FICO - Your Credit Score
Since we live in an computer-driven world, it's not surprising that your ability to repay your mortgage boils down to a single number.
The years of paying your various bills: your mortgage, car payments, and credit card bills are analyzed, sliced, diced, spindled and mutilated into a single indicator of whether you're likely to meet your future obligations.
Experian, TransUnion, and Equifax, the three major credit reporting agencies, each have their own proprietary formula for building a credit score. The original FICO score was developed by Fair Isaac and Company.
Experian uses this model and calls its score FICO. Equifax's model, based on FICO, is called BEACON, while TransUnion, which also uses a slightly modified FICO, calls its score EMPIRICA. While these methods vary from one agency to another, all of the agencies use the following to build a credit score:
- Your Credit History - How long have you had credit?
- Late Payments - Do you pay your bills on time?
- Balances on your Credit Cards - How many credit card accounts do you have, and how much do you owe on them?
- Inquiries on Your Credit - How many times have you had your credit checked for a loan?
These factors are assigned weights based on the formula being used. Each formula produces a single number which may vary slightly by agency. FICO scores range from 300 to 800. Higher scores are better. Most home buyers these days have a score above 620.

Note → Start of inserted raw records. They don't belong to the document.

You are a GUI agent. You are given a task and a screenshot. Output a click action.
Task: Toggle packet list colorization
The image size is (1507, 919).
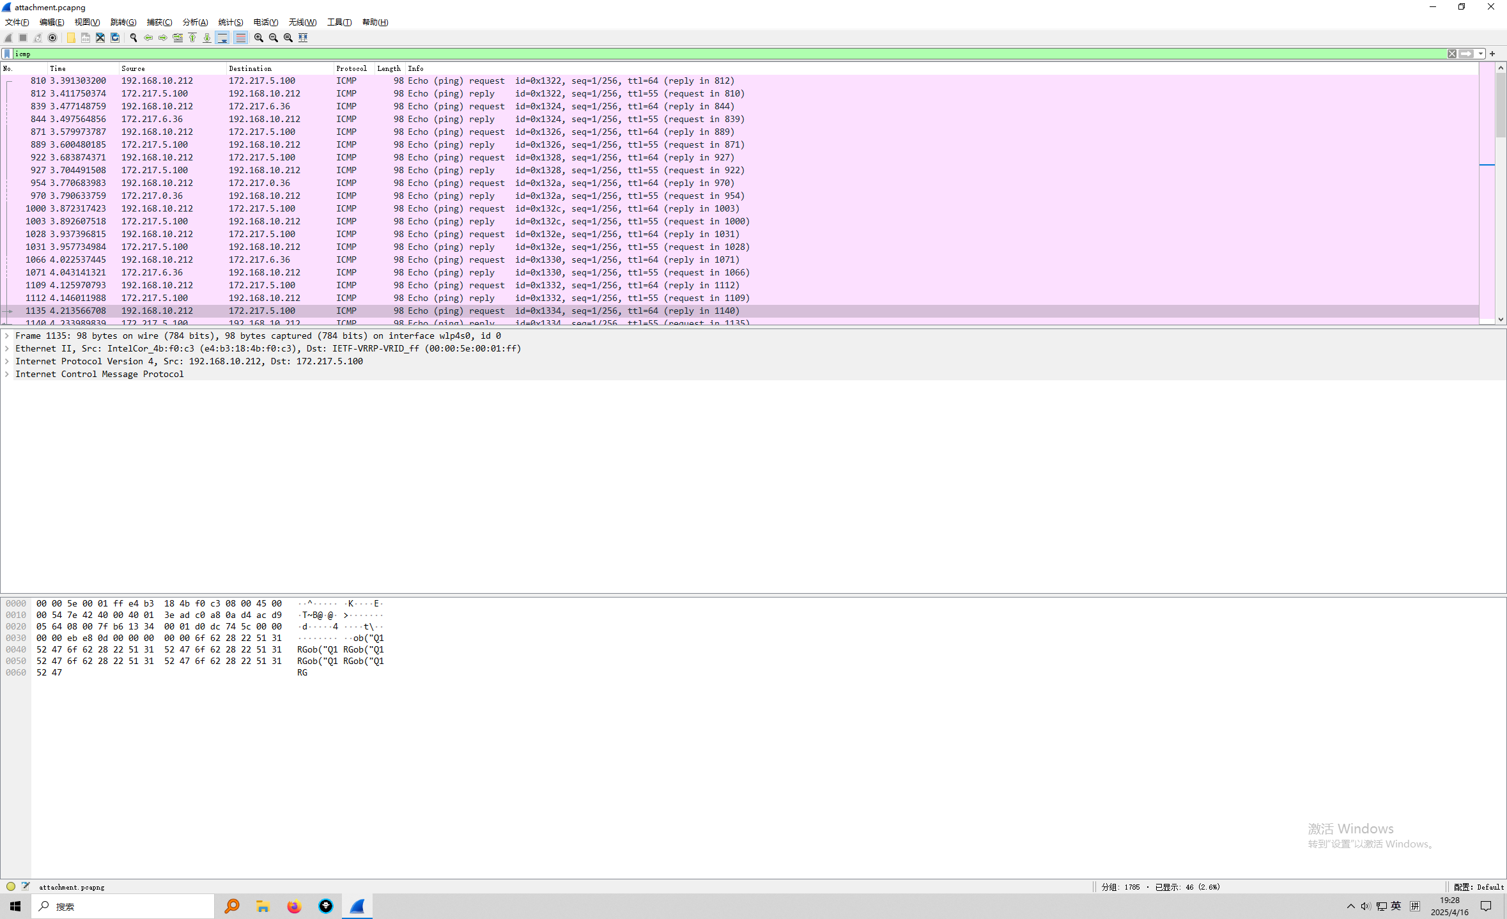point(240,38)
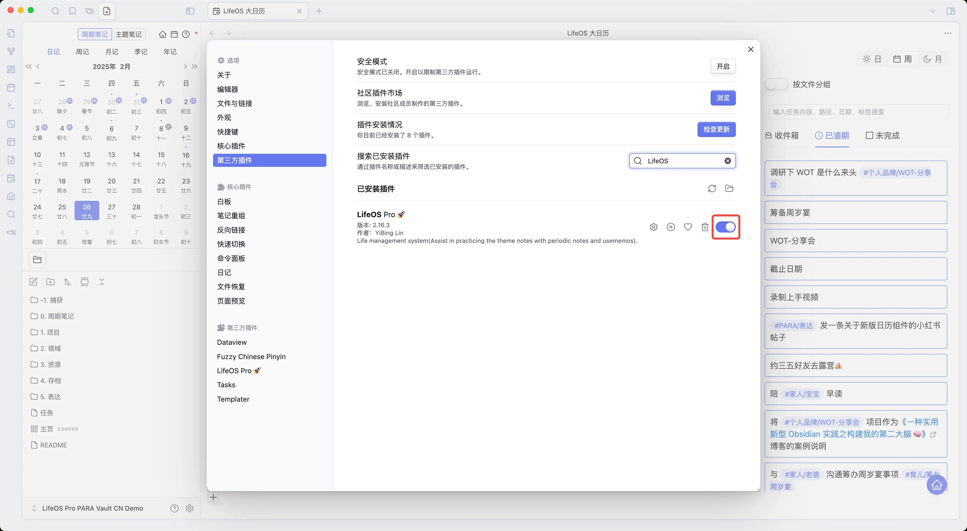Collapse all folders in file explorer
The image size is (967, 531).
[102, 282]
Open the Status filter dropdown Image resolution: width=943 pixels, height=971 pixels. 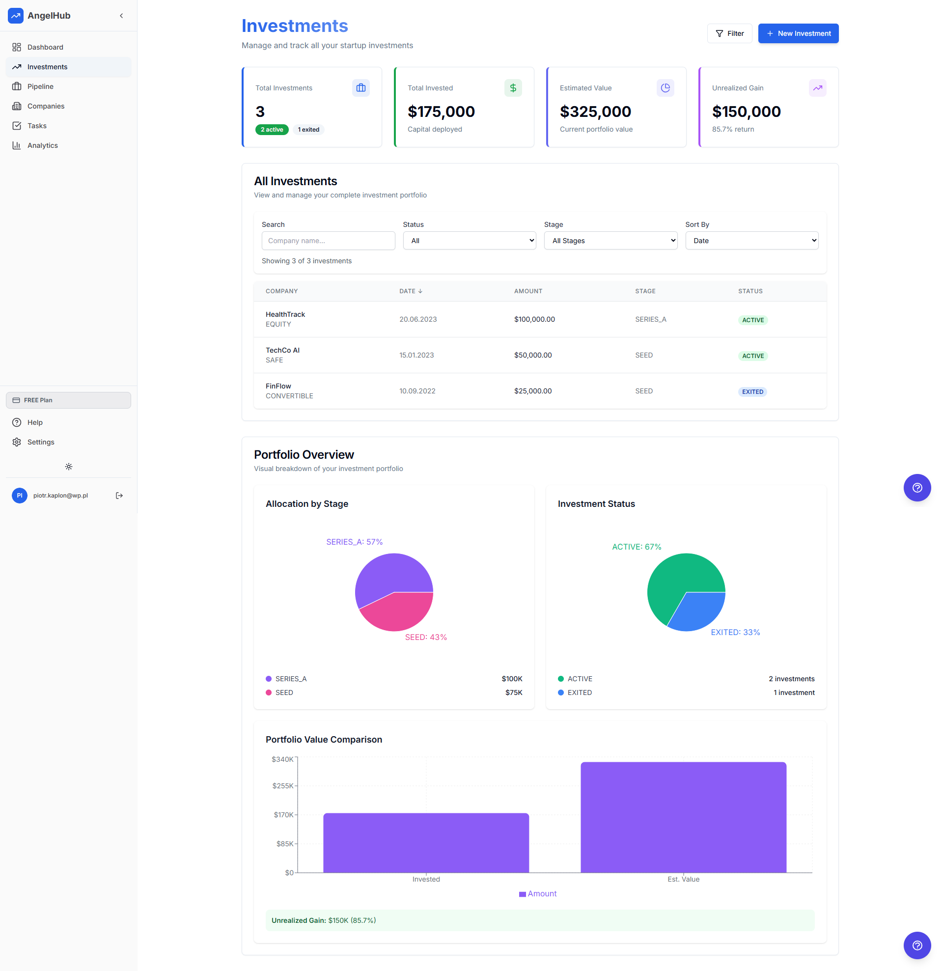469,240
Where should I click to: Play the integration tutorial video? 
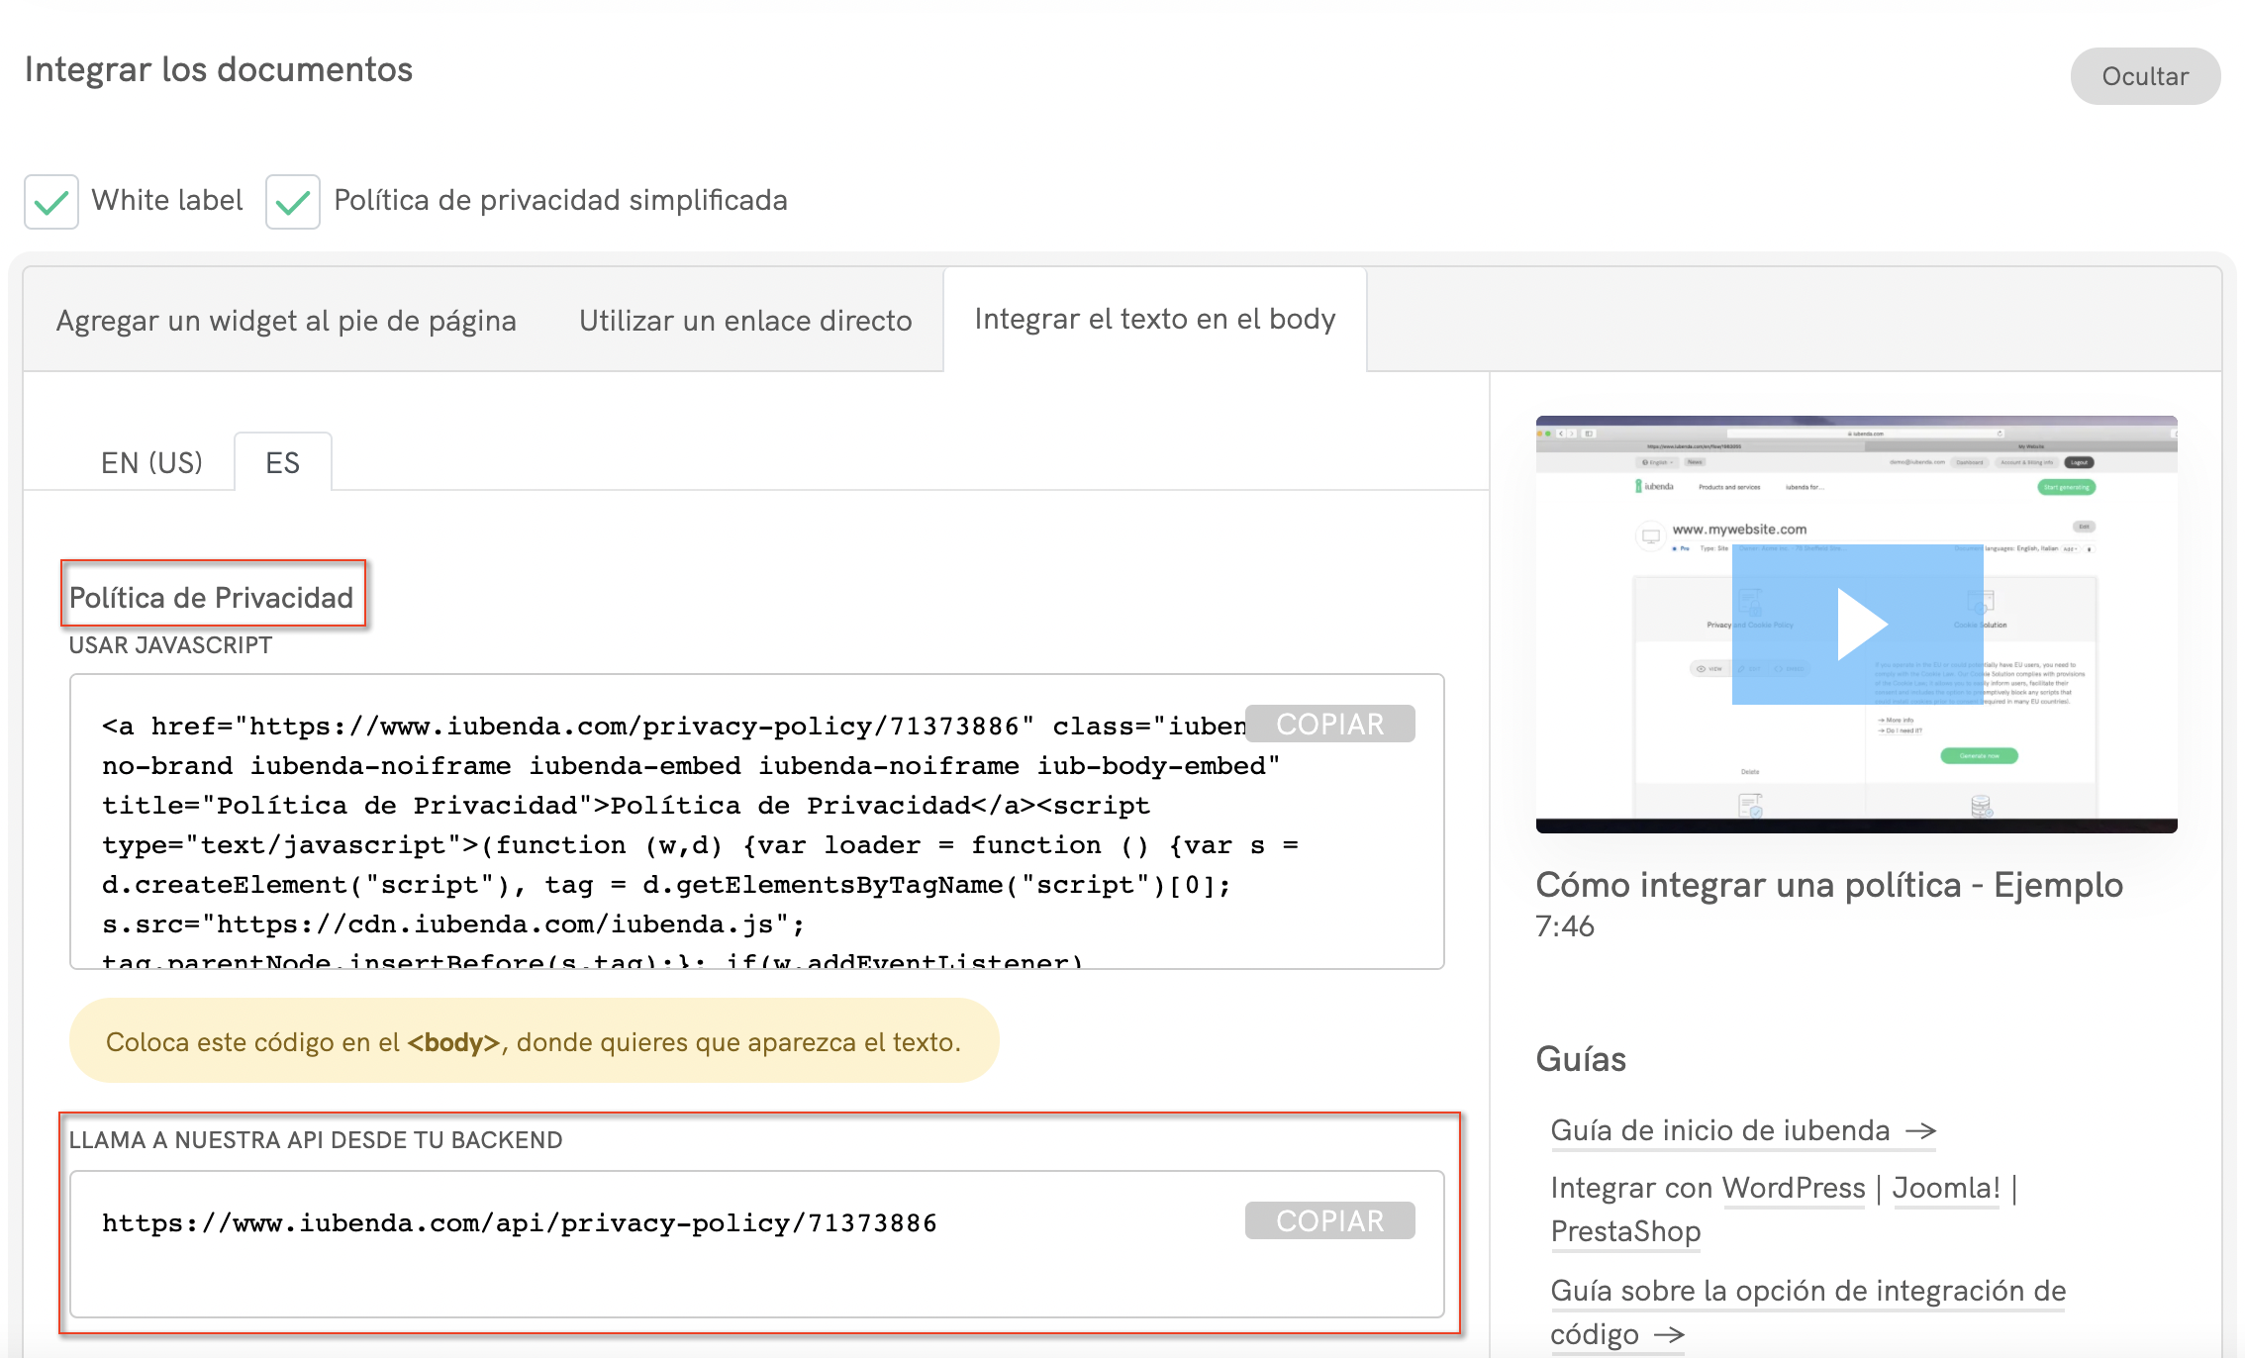pyautogui.click(x=1858, y=625)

Your score affects your monthly payment
FICO scores affect more than your ability to get a loan. They also affect your interest rate. Higher scores indicate you are probably a better credit risk, and thus may qualify for a better mortgage rate.
Raising your FICO score
How can you improve your credit score? So called "credit repair" companies advertise quick fixes, but the FICO score is based on your lifetime credit history, so you can't turn it around right away. (Of course you can and should have incorrect items removed from your credit report.)
How do I find out my credit score?
Before you can improve your score, you must know your score and make certain that the credit reports from each agency are correct. Fair Isaac has created a web site (www.myFICO.com) that lets you do just that. For a reasonable fee, you can quickly get your FICO from all three agencies, along with your credit report. They also provide information and tools that help you understand how to improve your FICO score.
You can get a federally-mandated free credit report every year from the three major credit reporting agencies at AnnualCreditReport.com. While this report does not include a free credit score, the cost to "upgrade" your report to include a credit score is very reasonable.
Now that you have all the facts, you will be a more informed consumer and you'll be better positioned to get the most favorable mortgage.